#1: Great recruiters aren’t afraid to ask questions (and don’t make assumptions)
Before they do anything else, great executive recruiters seek to understand their clients’ needs. In turn, they’re not afraid to admit when they don’t know the answer to a client’s question.
That requires more humility than you might think. Executive recruiters face a certain amount of pressure to be seen as industry experts. As a result, many recruiters feel they have to provide immediate answers to every question their clients ask out of fear they’ll appear unprepared or undeserving of their search fee.
But succumbing to this anxiety isn’t just tempting–it’s also dangerous.
Recruiters preoccupied with perception skip steps in favor of seeming smart. They make assumptions, rely on surface-level conceptions of what it is a client wants in a new hire, and ultimately produce answers that are inadequate at best and irrelevant at worst.
Good executive recruiters resist that impulse. They know they’ll never have an answer for every one of their clients’ questions. They also know that when they don’t fully understand a client’s question or request, what they need to do is to obtain more information, even if it means risking sounding unprepared.
This is something I, and a lot of other experienced recruiters, still struggle with–but in 99% of client engagements, asking questions is the key to search success.
#2: Great recruiters are able to find the answers they don’t yet have
Of course, it’s not enough to simply ask questions. Quality executive recruiters also need to be able to put their money where their mouth is and track down mission-critical information when that’s what they’ve promised to do.
In other words: great executive recruiters follow through.
Often, what that entails is conducting thorough and thoughtful research. This might look like scouring obscure texts about frameworks and systems relevant to the role you’re recruiting for. It might mean familiarizing yourself with federal compliance standards, and it most definitely means understanding the industry your client operates in.
But it also requires a certain awareness. Beware of paralysis by analysis. In conducting a search for a software developer, for example, you don’t need to teach yourself how to write code–but you should know how programming languages differ.
What it really comes down to is competence and reliability. If you’re not able to conduct research in this way–if you’re not able to deliver information requested of you by a client–you will never be able to complete searches successfully at scale.
#3: Great recruiters inspire confidence through a process-driven approach
As an executive recruiter, one of your more implicit jobs throughout the search process is to inspire confidence in your client that by hiring you, they’ve made the right decision.
What separates the low performers from the experts is the manner in which they accomplish this. Average recruiters seek to appear qualified. These are the folks who pretend to have all the answers, who offer nothing but bluff, bluster, and a slurry of buzzwords.

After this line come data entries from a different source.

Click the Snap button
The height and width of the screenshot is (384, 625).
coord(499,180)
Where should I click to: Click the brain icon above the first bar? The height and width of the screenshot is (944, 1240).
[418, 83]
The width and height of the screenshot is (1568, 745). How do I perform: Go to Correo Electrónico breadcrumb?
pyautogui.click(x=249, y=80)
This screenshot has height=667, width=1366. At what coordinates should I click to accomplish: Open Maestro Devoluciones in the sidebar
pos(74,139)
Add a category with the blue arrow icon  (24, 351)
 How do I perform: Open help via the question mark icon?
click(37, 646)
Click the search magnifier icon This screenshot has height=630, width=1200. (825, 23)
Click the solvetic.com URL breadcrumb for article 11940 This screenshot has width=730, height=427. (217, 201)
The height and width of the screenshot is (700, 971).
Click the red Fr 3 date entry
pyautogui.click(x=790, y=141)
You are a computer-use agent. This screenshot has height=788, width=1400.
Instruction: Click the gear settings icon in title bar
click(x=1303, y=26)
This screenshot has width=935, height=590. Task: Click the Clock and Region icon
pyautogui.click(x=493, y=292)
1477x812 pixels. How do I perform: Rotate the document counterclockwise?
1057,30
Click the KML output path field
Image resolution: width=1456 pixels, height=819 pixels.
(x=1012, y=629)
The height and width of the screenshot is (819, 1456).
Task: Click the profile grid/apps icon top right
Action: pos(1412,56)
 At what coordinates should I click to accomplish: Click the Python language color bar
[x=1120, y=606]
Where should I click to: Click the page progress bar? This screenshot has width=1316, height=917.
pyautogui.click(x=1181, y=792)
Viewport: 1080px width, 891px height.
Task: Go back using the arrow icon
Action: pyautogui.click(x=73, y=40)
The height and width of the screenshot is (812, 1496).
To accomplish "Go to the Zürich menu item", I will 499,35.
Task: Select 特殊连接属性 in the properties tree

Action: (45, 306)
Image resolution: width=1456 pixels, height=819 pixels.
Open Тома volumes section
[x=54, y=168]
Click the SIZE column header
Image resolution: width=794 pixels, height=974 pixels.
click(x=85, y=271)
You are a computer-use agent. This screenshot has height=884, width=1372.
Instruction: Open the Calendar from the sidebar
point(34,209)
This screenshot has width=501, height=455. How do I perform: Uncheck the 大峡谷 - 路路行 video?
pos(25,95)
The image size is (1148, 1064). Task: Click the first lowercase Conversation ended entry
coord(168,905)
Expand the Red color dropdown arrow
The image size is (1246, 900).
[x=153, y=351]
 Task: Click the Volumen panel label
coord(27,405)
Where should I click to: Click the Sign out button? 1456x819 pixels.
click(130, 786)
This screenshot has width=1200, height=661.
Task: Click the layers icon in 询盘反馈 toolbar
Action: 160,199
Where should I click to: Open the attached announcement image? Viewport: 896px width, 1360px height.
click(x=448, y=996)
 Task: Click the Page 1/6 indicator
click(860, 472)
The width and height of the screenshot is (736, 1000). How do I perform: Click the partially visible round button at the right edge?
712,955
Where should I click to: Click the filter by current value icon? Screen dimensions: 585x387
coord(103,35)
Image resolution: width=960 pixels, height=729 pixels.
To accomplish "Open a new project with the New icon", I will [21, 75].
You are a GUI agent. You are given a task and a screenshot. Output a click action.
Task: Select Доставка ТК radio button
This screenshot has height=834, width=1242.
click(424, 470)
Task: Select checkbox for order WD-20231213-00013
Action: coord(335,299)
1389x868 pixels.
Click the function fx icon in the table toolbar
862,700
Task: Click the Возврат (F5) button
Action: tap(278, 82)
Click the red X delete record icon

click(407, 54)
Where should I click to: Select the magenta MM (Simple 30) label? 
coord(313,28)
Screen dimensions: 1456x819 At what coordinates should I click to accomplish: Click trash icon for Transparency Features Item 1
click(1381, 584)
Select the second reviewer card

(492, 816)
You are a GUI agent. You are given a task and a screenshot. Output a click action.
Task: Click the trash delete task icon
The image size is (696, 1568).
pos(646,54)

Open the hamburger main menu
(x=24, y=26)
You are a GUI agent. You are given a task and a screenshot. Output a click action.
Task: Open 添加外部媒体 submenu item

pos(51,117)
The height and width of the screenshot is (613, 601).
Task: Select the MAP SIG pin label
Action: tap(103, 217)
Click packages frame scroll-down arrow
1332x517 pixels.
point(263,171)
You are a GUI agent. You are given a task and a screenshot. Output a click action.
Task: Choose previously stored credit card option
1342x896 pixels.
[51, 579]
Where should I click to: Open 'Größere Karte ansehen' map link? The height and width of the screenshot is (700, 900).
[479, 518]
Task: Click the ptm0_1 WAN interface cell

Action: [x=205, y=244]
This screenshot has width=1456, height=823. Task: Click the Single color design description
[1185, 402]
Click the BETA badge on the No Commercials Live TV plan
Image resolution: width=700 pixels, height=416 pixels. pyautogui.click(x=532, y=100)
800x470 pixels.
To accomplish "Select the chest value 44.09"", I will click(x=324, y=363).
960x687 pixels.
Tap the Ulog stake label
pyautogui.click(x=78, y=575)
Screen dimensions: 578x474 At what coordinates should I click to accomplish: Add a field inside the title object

Professionals, meanwhile, inspire confidence with a process-driven approach–one proven to produce results.
These are the kinds of executive recruiters who enjoy continued success over time, the sort that builds upon itself and earns them a reputation. They don’t need to sell themselves or convince a client that they’re working hard, because they can point to the machine they’ve built, the results it has generated, and let that do the talking.
Searches conducted by recruiters who eschew process or don’t lend it this sort of credence turn out to be disasters.
#4: Great recruiters have high standards for themselves–and their work
Here’s the truth about maintaining efficient and inspiring processes: in order to do it, you have to hold yourself and those on your team to a certain standard of professionalism and excellence.
Executive recruiting is a lot of work. It entails outbound engagement with candidates, client management, process management–a veritable orchestra of responsibility.
Great recruiters ensure the mechanics of their process stay finely tuned. They arrive to meetings and status calls on time and well prepared. They use platforms liketo stay organized and keep all relevant reports and research findings in one collaborative space. Moreover, they don’t make excuses.
#5: Great recruiters like what they do and want to get better
As with any profession, to be great at executive recruiting, you have to want to be great. You have to want to improve.
The reason? Executive recruiting is athletic. It’s competitive. It’s hard, and it requires a certain commitment. You have to push yourself. And in order to do that on a regular basis, you have to want to get better at it.
If you don’t, you’ll fall behind. Simple as that. Because elsewhere, other recruiters do want to improve and are working harder than you every minute to do just that.
Executive search is hard. There are times when you’ll fail or become demoralized. But what separates average recruiters from those who are transcendent are the internal skills–the mechanisms churning like pistons beneath your rib cage that can only be learned over time. That’s what powers you to work harder than the competition.
At the end of the day, it doesn’t matter if you’re flashy or slick. What matters is that internal machinery.